São Paulo - O Tribunal Superior de Londres rejeitou recurso e confirmou ontem a extradição do fundador do site WikiLeaks, Julian Assange, para a Suécia. O país queria que Assange fosse extraditado para responder por supostos abusos sexuais de que é acusado na Suécia.
A Promotoria sueca o acusa de três delitos de agressão sexual e um de estupro após a denúncia de duas mulheres que garantiram que os fatos aconteceram em agosto de 2010. Ele admite sexo consensual, nega qualquer crime e afirma estar sendo alvo de uma perseguição política que visa extraditá-lo aos Estados Unidos. A defesa de Assange afirma que sua extradição a Suécia seria ''injusta e ilegítima''.
''Não estuprei aquelas mulheres nem posso imaginar o que tenha ocorrido entre nós que as faria pensar isso, exceto má intenção após o fato, um plano conjunto para me apanhar em uma armadilha, ou um terrível equívoco alimentado entre elas'', escreveu ele em um artigo publicado em setembro no diário ''The Independent'', citado pela BBC.
''Posso ser uma espécie de porco chauvinista, mas não sou estuprador, e apenas uma visão distorcida das políticas sexuais pode tentar me transformar em um''. Os advogados do criador do WikiLeaks ainda podem recorrer da decisão na Suprema Corte, instância judicial máxima no Reino Unido.
O jornalista, cujo site revelou os detalhes de milhares de informações confidenciais das embaixadas dos Estados Unidos em todo o mundo, foi detido em Londres em dezembro de 2010 depois que as autoridades britânicas receberam a ordem de extradição das autoridades suecas.
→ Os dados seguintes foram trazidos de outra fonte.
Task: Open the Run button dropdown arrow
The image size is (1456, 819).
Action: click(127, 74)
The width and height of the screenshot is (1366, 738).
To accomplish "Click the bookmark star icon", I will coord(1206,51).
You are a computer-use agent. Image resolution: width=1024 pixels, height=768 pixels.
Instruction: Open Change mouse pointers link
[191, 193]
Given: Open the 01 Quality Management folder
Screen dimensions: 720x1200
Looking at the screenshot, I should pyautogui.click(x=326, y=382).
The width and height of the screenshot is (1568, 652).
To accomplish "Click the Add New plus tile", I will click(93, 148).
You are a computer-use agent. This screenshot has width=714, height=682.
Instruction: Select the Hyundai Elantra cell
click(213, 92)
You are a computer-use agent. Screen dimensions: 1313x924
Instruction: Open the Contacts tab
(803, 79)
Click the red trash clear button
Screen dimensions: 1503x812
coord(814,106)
Os partidários de Assange denunciam que o caso tem motivações políticas e que a extradição para a Suécia seria apenas uma etapa antes do australiano ser entregue aos Estados Unidos, país que ainda estuda uma maneira de acusá-lo formalmente. No mês passado, o WikiLeaks anunciou que deixará de divulgar segredos oficiais por falta de financiamento.